Objective: Render the records below as a JSON list of strings, with one string for each line and no blank lines. Leave the pictures out.

---- Excerpted records

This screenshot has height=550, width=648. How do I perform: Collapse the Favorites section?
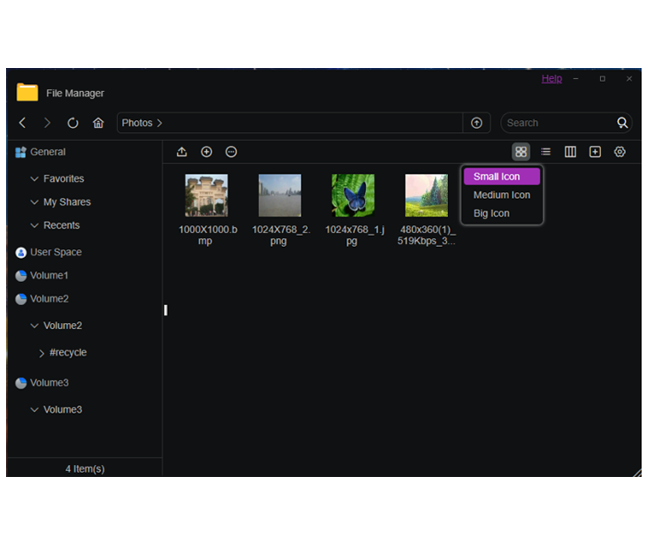pos(35,179)
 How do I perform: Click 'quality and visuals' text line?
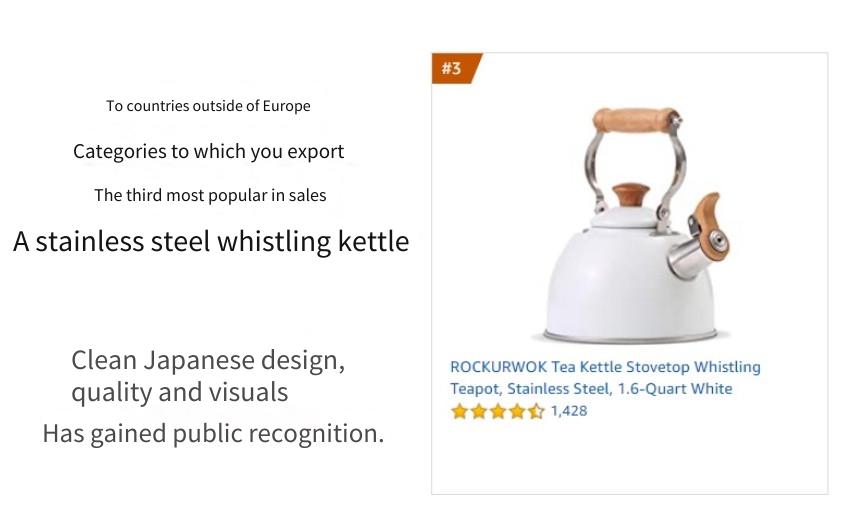pos(180,392)
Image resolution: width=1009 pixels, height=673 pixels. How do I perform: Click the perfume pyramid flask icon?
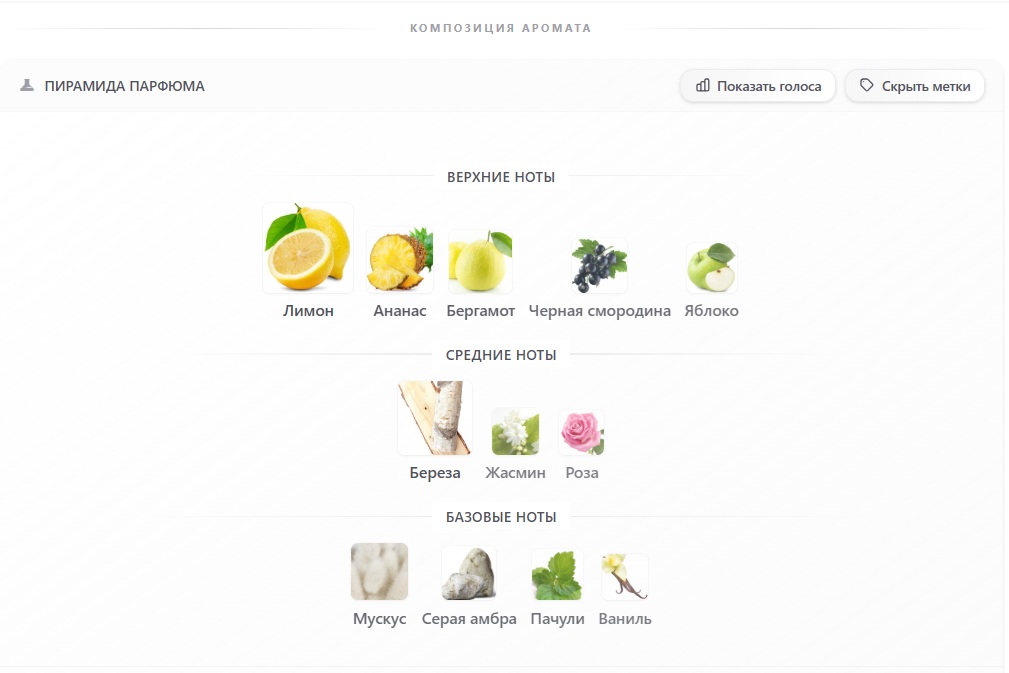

--------

Final answer:
[
  "This screenshot has height=550, width=648. How do I perform: Collapse the Favorites section?",
  "pos(35,179)",
  " How do I perform: Click 'quality and visuals' text line?",
  "pos(180,392)",
  "Image resolution: width=1009 pixels, height=673 pixels. How do I perform: Click the perfume pyramid flask icon?"
]